BD.5693
4 en 5 juni 1953
Oerwet: liefde
De oerwet is de liefde. De oerkracht is liefde en al het stoffelijke is in zijn oersubstantie liefde. Dus moet ook het hoogste Wezen, de eeuwige Godheid, Liefde zijn, evenals al het wezenlijke dat uit haar is voortgekomen. De liefde is een kracht en dus steeds effectief zolang ze met de Oerbron van alle kracht in verbinding blijft. Want God, als de Oerbron van kracht, straalt deze uit volgens Zijn eeuwige ordening, om werkzaam te zijn in liefde volgens Zijn wet. Daarom zal al het door Hem in het leven geroepen wezenlijke onbeperkt de liefdeskracht kunnen benutten, omdat deze in hem rust als teken van goddelijke oorsprong, echter alleen zo lang als het wezen zich binnen de wet van de eeuwige ordening beweegt, zolang het de liefdeskracht wil gebruiken volgens de goddelijke wil. Want de wil van God is in Zijn liefde gegrondvest. De wil van God is steeds in overeenstemming met de eeuwige ordening en is eveneens oerwet.
Treedt het wezen uit de goddelijke ordening, dan treedt het ook buiten de liefdesstroom van God. Het verspeelt dus zijn kracht omdat deze buiten de wet niet werkzaam is, omdat de liefde niet uit de ordening kan treden daar ze de oerkracht is van God. Daarom zal het ook begrijpelijk zijn dat alleen dan van de kracht Gods kan worden gesproken wanneer een werkzaam zijn in liefde herkenbaar is en dat niets on-goddelijks zich van de kracht uit God kan bedienen, omdat Gods kracht liefde is, maar de liefde niet buiten God kan zijn. Hieruit volgt dus dat de eeuwige ordening onvoorwaardelijk in acht moet worden genomen, waar de liefdeskracht zich wil uiten. Dat dus het wezen pas weer als goddelijk wezen kan worden bestempeld wanneer het in Gods eeuwige ordening leeft, omdat het dan weer door de goddelijke liefdeskracht wordt doorstraald en dus ook zelf vol kracht en licht is, omdat ook de liefdeskracht weer haar volle uitwerking heeft. Dan zal het wezen in de gelijke wil met God kunnen scheppen en vormen omdat de liefdeskracht voortdurend tot werkzaamheid aandringt, omdat de goddelijke kracht nooit rust maar voortdurend tot leven wekt. De toestand buiten de goddelijke ordening is een toestand van de dood, van krachteloosheid, van verstarring. Maar leven is alleen in goddelijke ordening denkbaar, en goddelijke ordening is liefde.

#### VERPLICHTE OPDRACHTEN:
1 > Wat is volgens de tekst over de oerwet van de liefde de toestand buiten de goddelijke ordening?
2 > Schrijf het vervolg van de tekst over de oerwet van de liefde, beginnend na de laatste zin.
De gegevens heb je hiervoor niet nodig.

#### AANGELEVERD MATERIAAL:
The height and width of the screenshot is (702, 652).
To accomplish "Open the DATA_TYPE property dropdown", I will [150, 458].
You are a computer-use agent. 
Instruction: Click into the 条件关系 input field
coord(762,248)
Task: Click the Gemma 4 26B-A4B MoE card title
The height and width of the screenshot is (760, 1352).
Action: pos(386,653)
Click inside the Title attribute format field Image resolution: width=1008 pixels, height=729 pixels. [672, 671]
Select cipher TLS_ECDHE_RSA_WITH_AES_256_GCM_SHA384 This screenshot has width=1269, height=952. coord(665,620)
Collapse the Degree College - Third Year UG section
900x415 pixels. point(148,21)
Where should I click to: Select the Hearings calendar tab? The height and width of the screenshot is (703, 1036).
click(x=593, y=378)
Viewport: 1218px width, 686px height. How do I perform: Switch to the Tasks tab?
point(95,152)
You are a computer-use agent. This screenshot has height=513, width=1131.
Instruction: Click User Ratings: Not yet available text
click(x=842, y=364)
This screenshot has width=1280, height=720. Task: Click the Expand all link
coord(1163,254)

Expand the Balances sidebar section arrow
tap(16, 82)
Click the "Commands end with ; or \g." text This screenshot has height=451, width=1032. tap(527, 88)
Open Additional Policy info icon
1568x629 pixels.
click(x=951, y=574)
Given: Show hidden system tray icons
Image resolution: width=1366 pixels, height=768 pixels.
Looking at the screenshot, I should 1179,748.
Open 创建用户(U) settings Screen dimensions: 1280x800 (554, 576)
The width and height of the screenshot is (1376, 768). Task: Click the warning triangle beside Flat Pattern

#### JOUW ANTWOORDEN:
1 > Een toestand van de dood, van krachteloosheid, van verstarring.

2 >
Het wezenlijke dat zich buiten de goddelijke ordening ophoudt, zou volledig moeten vergaan wanneer het geen van God uitgegane kracht zou zijn die in haar oersubstantie liefde is. En deze kracht is onvergankelijk, ofwel: wat van God uitgaat, kan nooit vergaan. Maar het kan al het positieve in zich in het negatieve veranderen en dit wil dus zeggen: een aan het goddelijke licht- en krachtvolle tegengestelde toestand. Duisternis en machteloosheid dus, een niet goddelijk en daarom ongelukkig lot. Maar God, als eeuwige Liefde, keert zich niet af van deze van God losgeraakte wezens. Hij tracht hen terug te leiden naar Zijn wettelijke ordening. Hij straalt het bekoelde en verharde wezenlijke aan met Zijn liefdeskracht en als het zich openstelt, dus zonder weerstand zich aan de inwerking van de liefdesstraling overgeeft, keert het langzaam terug naar de goddelijke ordening. Het brengt de liefde in zichzelf weer tot ontplooiing en benut de hem nu weer toestromende liefdeskracht om in liefde werkzaam te zijn. Het wordt zelf vol van kracht en licht en keert terug naar de oerbron van de Liefde. Het sluit zich weer aaneen met God, van wie het eens is weggegaan.